Marcelo viu alguns lugares que tinham sido amuralhados, formando terminações abruptas do corredor, mas se abriam outras espécies de ramais que contornavam o lugar, e depois se prolongavam como anteriormente.
— O que é isso que se encerra assim? — perguntou.
— É uma grande tumba romana — disse Honório— . Ao escavar este corredor, os operários deram contra ela, e assim foi que pararam de escavar e contornaram o lugar, amuralhando-a previamente. Isso não foi, naturalmente, por temor a perturbar o túmulo, senão porque tanto na morte como na vida igualmente, o cristão deseja seguir o mandamento do Senhor que diz: "saí vós do meio deles e separai-vos" [26].
— A perseguição se enfurece contra nós e nos rodeia e nos encerra — disse Marcelo— . Quanto tempo será perseguido o povo de Deus? quanto tempo vai nos afligir o inimigo?
Honório respondeu:
— Tal é o clamor de muitos entre nós. Mas não é bom se queixar. O Senhor tem sido benigno com seu povo. Pois durante todo o Império passaram muitas gerações sob a proteção das leis e sem serem incomodados. É verdade que tivemos perseguições terríveis, nas quais milhares morreram em agonia, contudo sempre acabaram e deixaram em paz a Igreja.
— Todas as perseguições que até o momento recebemos serviram para purificar os corações do povo de Deus e para exaltar sua fé. Ele sabe o que é melhor para nós. Estamos em suas mãos, e Ele não nos dará carga maior da que podemos suportar [27]. Sejamos sóbrios e vigiemos em oração, oh, estimado Marcelo, porque a presente tormenta nos diz claramente que o dia grande e terrível, tanto tempo antes profetizado sobre o mundo, se aproxima.
E assim Marcelo seguiu andando em companhia de Honório, conversando e aprendendo a cada instante novas coisas da doutrina da verdade de Deus e as experiências de seu povo. E as evidências de seu amor, sua pureza, sua fortaleza, sua fé inquebrantável, penetraram nas profundezas de sua alma.
A experiência que ele mesmo tinha desfrutado não era transitória. Cada coisa nova que contemplava não fazia senão avivar nele o vivo anseio de unir-se com a fé e a sorte do povo de Deus. e em harmonia com esse sentir, antes do seguinte Dia do Senhor, se batizou "na morte de Cristo" [28], no nome do Pai, do Filho e do Espírito Santo [29].
Na manhã do Dia do Senhor, sentou-se em volta da Mesa do Senhor, em companhia dos outros cristãos.

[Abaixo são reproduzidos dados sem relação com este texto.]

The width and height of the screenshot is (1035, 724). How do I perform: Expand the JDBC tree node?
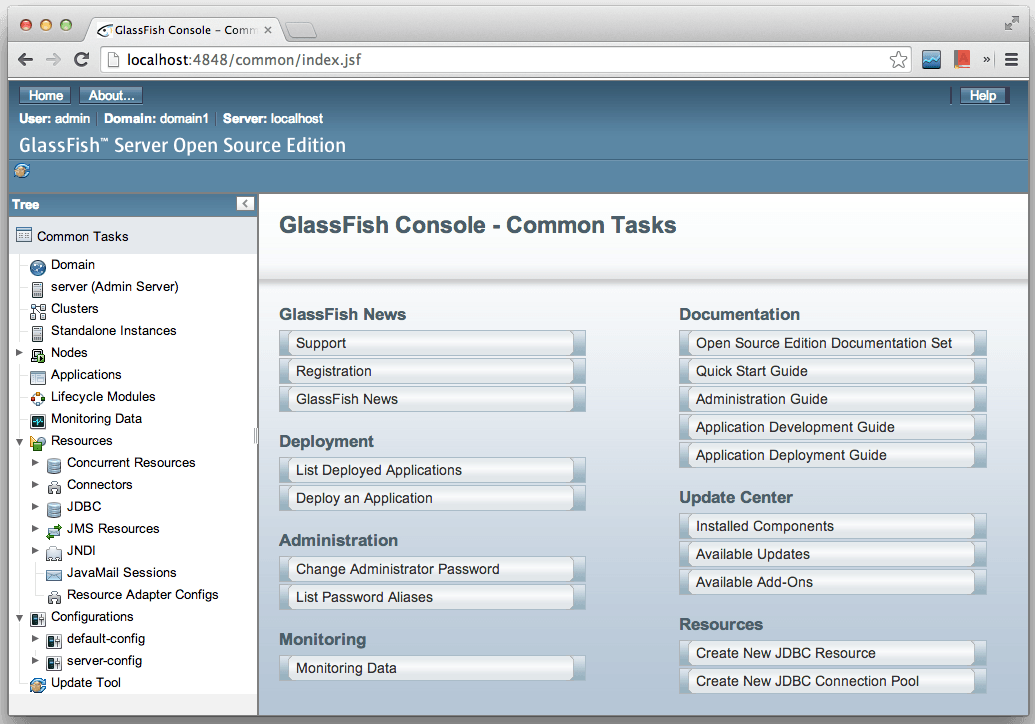point(35,507)
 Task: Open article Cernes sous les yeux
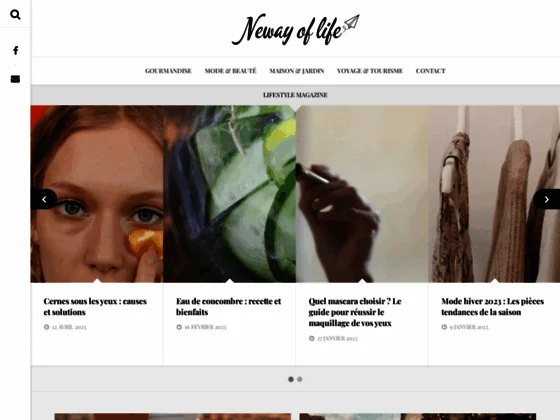[x=95, y=306]
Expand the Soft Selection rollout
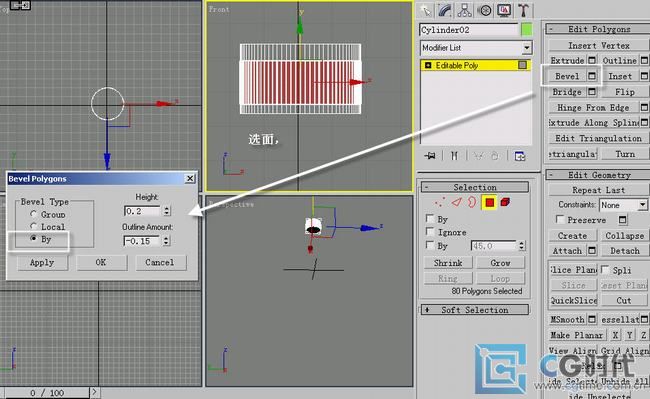 (475, 310)
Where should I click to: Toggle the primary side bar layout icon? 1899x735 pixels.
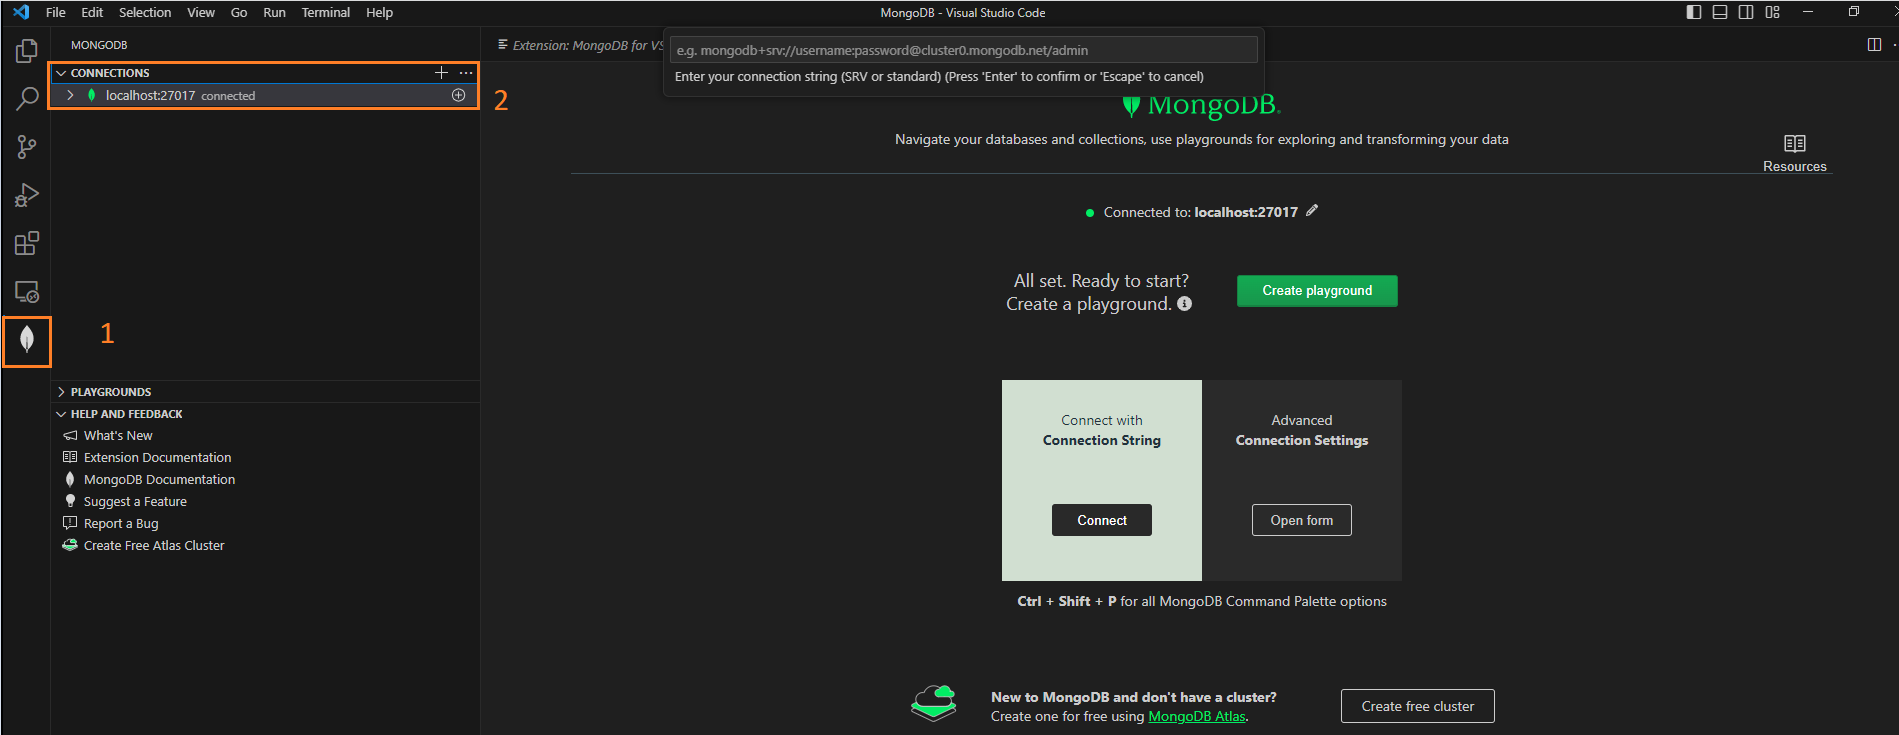click(1693, 12)
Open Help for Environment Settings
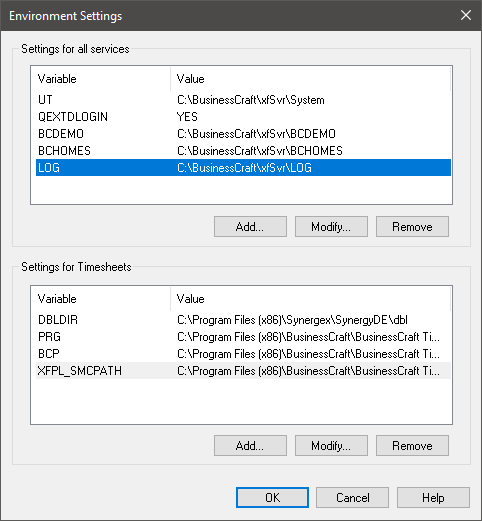Image resolution: width=482 pixels, height=521 pixels. (433, 498)
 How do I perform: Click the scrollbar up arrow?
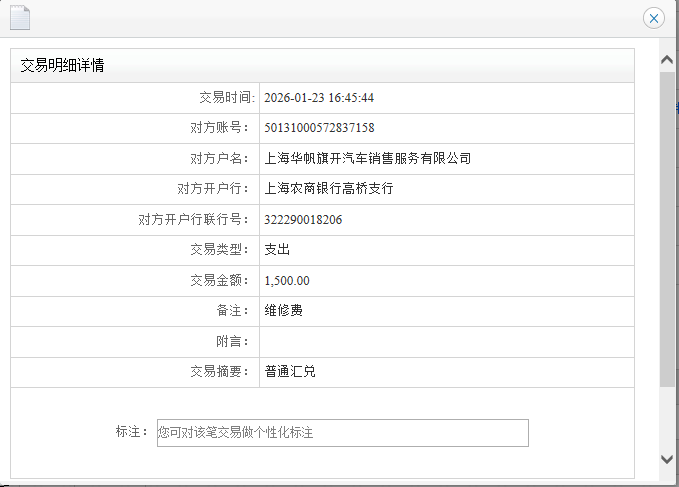click(668, 60)
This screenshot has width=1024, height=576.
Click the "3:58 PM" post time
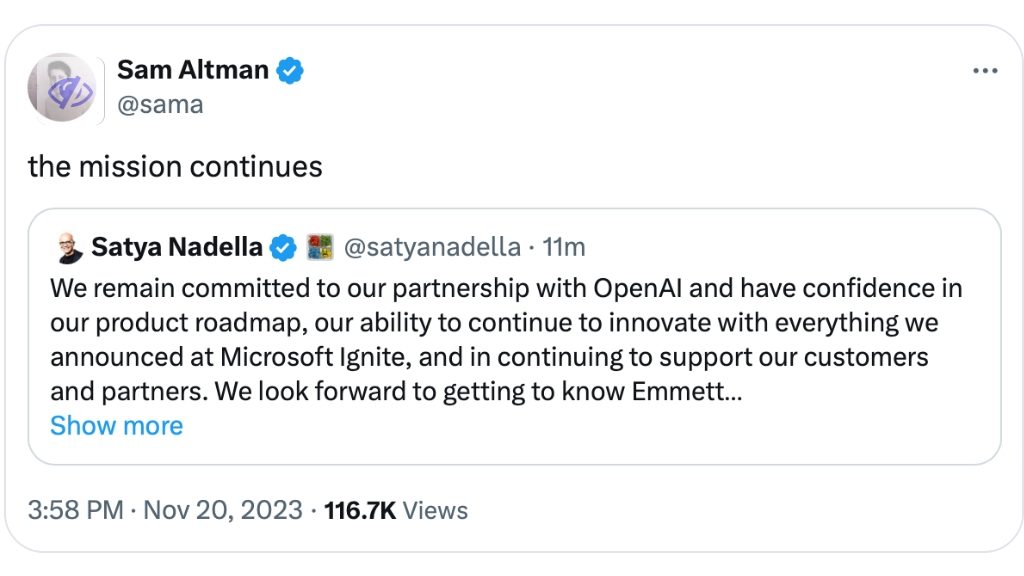click(x=75, y=510)
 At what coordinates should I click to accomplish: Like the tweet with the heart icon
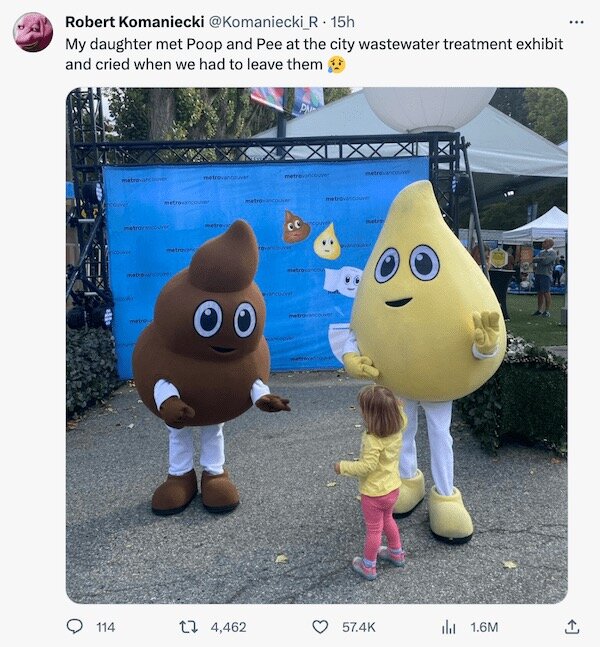pyautogui.click(x=320, y=627)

Ali todos eles celebraram aquela simples mas afetuosa festa em memória da Ceia do Senhor, pela qual os cristãos se proclamavam mortos com Jesus, enquanto esperavam seu regresso. Honório elevou a oferta de uma oração em ação de graças pelo que partilhavam. E pela primeira vez Marcelo gozou da participação do pão e do vinho, aqueles símbolos sacratíssimos do corpo e do sangue de seu Senhor crucificado por ele.